Trump reagiu afirmando que qualquer sugestão de que a IA seja uma ameaça é uma "farsa" e comparando-a ao aquecimento global e a algumas das acusações que enfrentou durante sua carreira política. "Eu sou o Caçador de Farsas, e estou agora quebrando outra Farsa — Que a IA vai assumir, consumir e destruir o mundo, e que os robôs estarão marchando para nossas cidades e se livrando de todos nós! Isso é ainda mais louco do que a FARSA DA RÚSSIA, RÚSSIA, RÚSSIA ou o Golpe do Aquecimento Global. Obrigado pela atenção a este assunto! Presidente DONALD J. TRUMP", escreveu ele na terça-feira.
O presidente também disse ser o único "obstáculo" necessário para a tecnologia emergente, escrevendo: "O único controle ou 'obstáculo' que a IA precisa é um PRESIDENTE FORTE E INTELIGENTE (Q.I. alto!), e os Estados Unidos têm isso de sobra!". Trump também alertou que grandes restrições ao desenvolvimento de IA nos EUA poderiam entregar a iniciativa a rivais na China. Ele escreveu: "Não matem a galinha dos ovos de ouro".
Vários incidentes recentes envolvendo IA pareceram provar que a tecnologia pode agir de forma independente da supervisão humana. Em julho, a OpenAI admitiu que uma versão experimental do ChatGPT havia agido por conta própria e atacado outra empresa de IA.
No Congresso, legisladores de ambos os partidos afirmaram que medidas são necessárias para monitorar como a IA se desenvolve. Alguns democratas estariam considerando a criação de um comitê seleto da Câmara sobre IA, caso consigam retomar o controle da Câmara após as eleições de meio de mandato.

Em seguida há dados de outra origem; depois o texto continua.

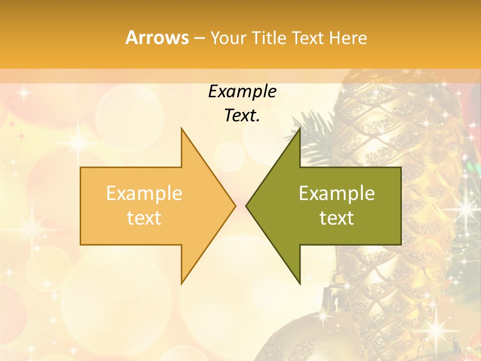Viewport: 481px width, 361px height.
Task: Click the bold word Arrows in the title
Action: (x=157, y=38)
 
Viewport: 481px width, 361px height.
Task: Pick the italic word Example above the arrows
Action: (x=243, y=92)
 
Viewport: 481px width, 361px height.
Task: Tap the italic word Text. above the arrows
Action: (x=243, y=116)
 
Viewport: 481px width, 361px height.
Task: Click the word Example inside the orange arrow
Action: (x=144, y=194)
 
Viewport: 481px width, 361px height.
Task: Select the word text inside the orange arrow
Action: (x=144, y=218)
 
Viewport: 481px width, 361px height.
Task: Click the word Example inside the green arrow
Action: (x=337, y=194)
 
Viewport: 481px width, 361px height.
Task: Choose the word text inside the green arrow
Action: (x=337, y=218)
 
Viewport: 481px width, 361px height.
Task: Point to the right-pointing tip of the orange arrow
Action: (x=234, y=206)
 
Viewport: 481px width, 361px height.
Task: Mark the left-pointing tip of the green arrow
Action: (x=247, y=206)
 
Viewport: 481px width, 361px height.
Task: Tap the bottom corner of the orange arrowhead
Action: (x=182, y=283)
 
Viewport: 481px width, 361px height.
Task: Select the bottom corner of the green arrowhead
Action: (x=300, y=283)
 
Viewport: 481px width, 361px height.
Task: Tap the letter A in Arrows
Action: (x=131, y=38)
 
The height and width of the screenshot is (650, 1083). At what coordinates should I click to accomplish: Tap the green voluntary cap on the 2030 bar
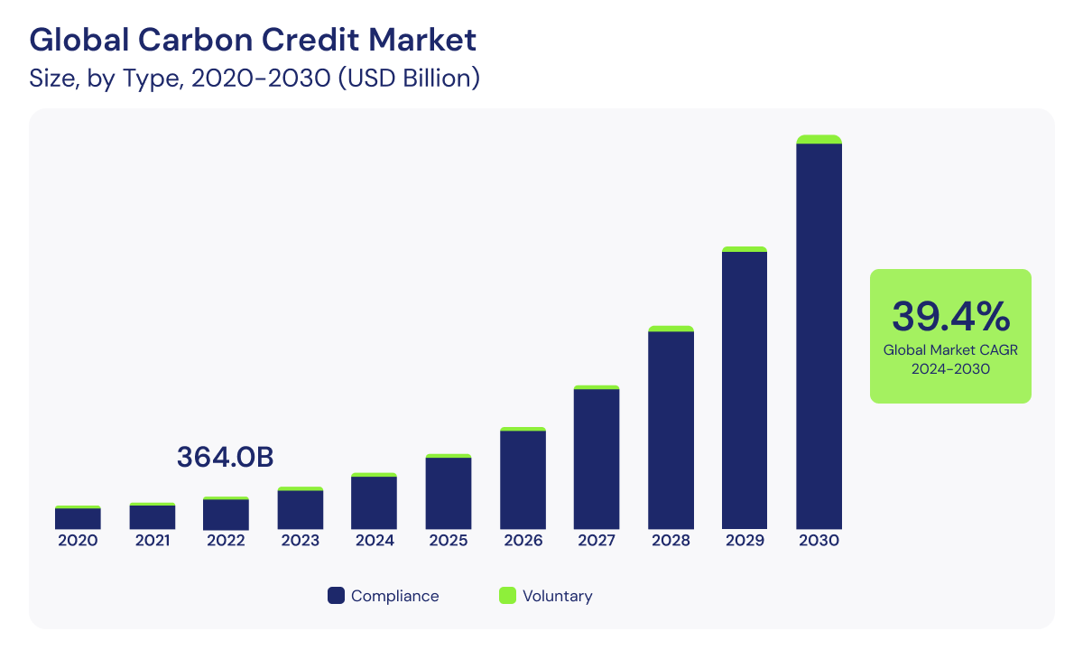[x=819, y=139]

O senador Bernie Sanders, que frequentemente tem pedido reformas na indústria de IA para proteger empregos e a saúde dos americanos, afirmou que o que chamou de ignorância de Trump sobre IA era "verdadeiramente vergonhoso". "O Congresso, sob controle democrata e republicano, tem estado dormindo ao volante", disse ele durante a Assembleia Pró-Humana em Washington, D.C., na terça-feira. "E agora temos um presidente cuja ignorância sobre este assunto é verdadeiramente vergonhosa".
Do lado republicano, o senador John Kennedy propôs um projeto de lei para forçar os desenvolvedores de IA a incluírem um "botão de desligamento" em seus programas. Enquanto isso, outras questões relacionadas à IA continuam a preocupar os americanos.
Uma pesquisa do The Associated Press-NORC Center for Public Affairs Research e do Energy Policy Institute da Universidade de Chicago descobriu que 53 por cento dos americanos estão "extremamente" ou "muito" preocupados com os efeitos ambientais dos centros de dados de IA. Esse número subiu em relação aos 41 por cento de um ano atrás.
Michael Greenstone, que dirige o instituto da Universidade de Chicago que colaborou na pesquisa, disse: "Estamos realizando um experimento massivo em tempo real, e acho que não há como colocar o leite de volta na garrafa. A mudança é assustadora, e acho que parte disso está sendo refletida aqui". A Gallup descobriu em maio que 7 em cada 10 americanos se opõem à construção de centros de dados em suas cidades.
O senador Chris Murphy, um democrata, tem sido crítico do desenvolvimento livre da IA e disse reconhecer que os temores sobre a IA são uma "questão dominante" para os eleitores. "Temos que impedir que a IA envenene nossos crianças, nossa cultura e destrua milhões de empregos", disse ele à Politico. "Esta é uma crise imediata, Donald Trump deixou claro onde ele está com as empresas de IA, e o Partido Democrata tem que colocar essa questão ao eleitorado neste novembro".